What is the movement of the earth on its axis called?

Answer: Rotation
Explanation:
Rotation refers to the circular movement of an object around its axis. In this case, the Earth rotates on its axis and causes day and night. Earth’s rotation takes approximately 24 hours to complete. Revolution refers to the Earth's movement around the Sun, which takes about 365.25 days to complete. Motion and vibration are not specific to the earth's movement on its axis and do not accurately describe this phenomenon.
6.

What is the collection of hundreds of millions of stars in a large celestial body called?

Answer: Galaxy
Explanation:
A galaxy is a collection of hundreds of millions of stars, along with gas, dust, and other smaller celestial bodies, held together by gravity. Galaxies come in various shapes and sizes and are the building blocks of the universe. They can contain billions or even trillions of stars, along with other celestial objects like planets, asteroids, and comets. The term "galaxy" is commonly used to refer to the Milky Way, the galaxy in which our solar system resides, but there are countless other galaxies in the universe, such as Andromeda.
7.

What type of objects can we see through?

Answer: Transparent
Explanation:
Transparent objects allow light to pass through them with minimal scattering and absorption, making them see-through. This optical clarity means that we can clearly observe objects located on the other side of transparent materials, such as glass or clear plastic, without any obstruction to the view, enhancing visibility and light transmission.
8.

From where does a solar cell receive its energy?

Answer: Sunlight
Explanation:
A solar cell receives energy from sunlight. Sunlight is the primary source of energy for solar cells because they convert solar energy into electricity via the photovoltaic effect. However, solar cells can also generate electricity from artificial light sources such as incandescent or fluorescent bulbs. These artificial light sources emit photons that can be absorbed by the solar cell's semiconductor material, allowing for the generation of electricity.
9.

What type of energy is stored in food that we eat?

Answer: Chemical Energy
Explanation:
The food we consume contains chemical energy stored within the bonds of the molecules it comprises. When we eat food, our bodies break down these molecular bonds through digestion, releasing the stored chemical energy, which is then converted into other forms of energy that the body uses to perform various functions, such as moving, growing, and repairing cells. This process is essential for maintaining life and supporting bodily activities.
10.

What causes the different phases of the Moon?

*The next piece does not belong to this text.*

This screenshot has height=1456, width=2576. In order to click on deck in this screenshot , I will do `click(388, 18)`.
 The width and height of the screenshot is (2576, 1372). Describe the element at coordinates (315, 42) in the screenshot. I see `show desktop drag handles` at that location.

Answer: The Moon's position relative to the Earth and Sun.
Explanation:
The different phases of the Moon are caused by its orbit around the Earth, changing the angle at which sunlight hits the Moon and is visible from Earth. As the Moon travels around the Earth, different portions of its side that faces Earth are illuminated by the Sun, ranging from the New Moon, where the Moon is almost entirely in shadow, to the Full Moon, where the entire face is brightly lit. This cycle is a result of the relative positions of the Moon, Earth, and Sun.